On 3/7/2017 9:18 PM, Jason Gunthorpe wrote:
+static inline void mmio_wc_spinunlock(pthread_spinlock_t *lock)
+{
+ /* On x86 the lock is enough for strong ordering, but the SFENCE
+ * encourages the WC buffers to flush out more quickly (Yishai:
+ * confirm?) */
This macro can't do both and should be dropped, see above.
I don't understand this comment? Why can't it do both?
This macro made the flush and just later made the spin_unlock without
letting any command to be executed between them, logically there is no
reason for such a limitation.
As of that any command that needs the lock must be done before the flush
and delays the hardware from see the BF data immediately.

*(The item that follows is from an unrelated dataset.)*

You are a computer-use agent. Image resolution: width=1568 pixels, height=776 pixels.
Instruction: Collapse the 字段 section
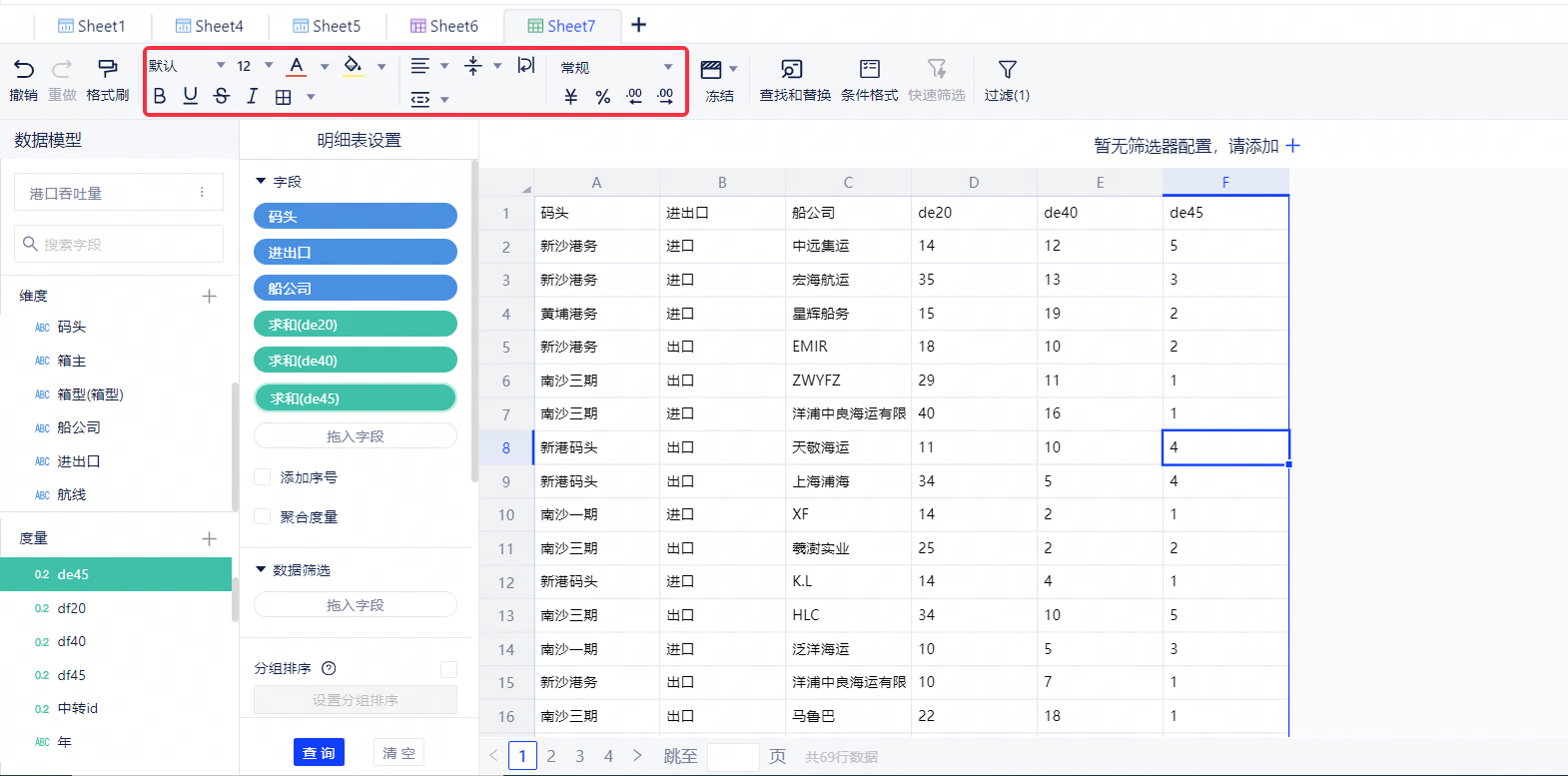pyautogui.click(x=261, y=182)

Specifically, in both mlx4 and mlx5 the original code was to flush just
after the BF copy then under the spinlock toggle the bf_offset (i.e.
ctx->bf_offset ^= ctx->bf_buf_size) and finally unlock.

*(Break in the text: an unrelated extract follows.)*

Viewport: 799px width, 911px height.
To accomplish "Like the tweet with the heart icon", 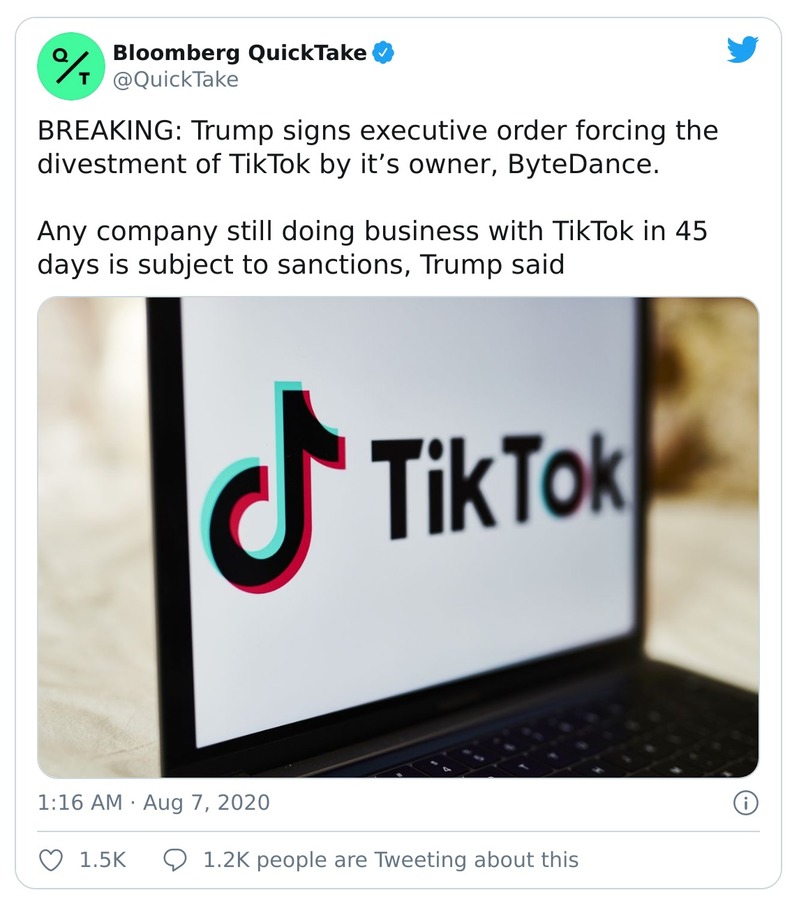I will pos(50,860).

That's why this macro is bad, I'll drop this macro and preserve the
original logic with the other new macros.
Similar logical issue might be with the mmio_wc_spinlock macro in case
the driver wants to make some command after the lock before the
start_mmio, currently there is no such use case so basically I'm fine
with staying with it.
diff --git a/providers/mlx4/qp.c b/providers/mlx4/qp.c
index 77a4a34576cb69..a22fca7c6f1360 100644
--- a/providers/mlx4/qp.c
+++ b/providers/mlx4/qp.c
@@ -477,23 +477,20 @@ out:
ctrl->owner_opcode |= htonl((qp->sq.head & 0xffff) << 8);
ctrl->bf_qpn |= qp->doorbell_qpn;
+ ++qp->sq.head;
+
This is a change comparing the original code where was wmb() before that
line to enforce the compiler not to change the order so that
ctrl->owner_opcode will get the correct value of sq.head.
Will add here udma_to_device_barrier() which logically expects to do the
same.
/*
* Make sure that descriptor is written to memory
* before writing to BlueFlame page.
*/
- mmio_wc_start();
-
- ++qp->sq.head;
-
- pthread_spin_lock(&ctx->bf_lock);
+ mmio_wc_spinlock(&ctx->bf_lock);
mlx4_bf_copy(ctx->bf_page + ctx->bf_offset, (unsigned long *) ctrl,
align(size * 16, 64));
- mmio_flush_writes();
ctx->bf_offset ^= ctx->bf_buf_size;
- pthread_spin_unlock(&ctx->bf_lock);
+ mmio_wc_spinunlock(&ctx->bf_lock);
} else if (nreq) {
qp->sq.head += nreq;
diff --git a/providers/mlx5/qp.c b/providers/mlx5/qp.c
index d7087d986ce79f..0f1ec0ef2b094b 100644
--- a/providers/mlx5/qp.c
+++ b/providers/mlx5/qp.c
@@ -931,11 +931,11 @@ out:
/* Make sure that the doorbell write happens before the memcpy
* to WC memory below */
- mmio_wc_start();
-
ctx = to_mctx(ibqp->context);
- if (bf->need_lock)
- mlx5_spin_lock(&bf->lock);
+ if (bf->need_lock && !mlx5_single_threaded)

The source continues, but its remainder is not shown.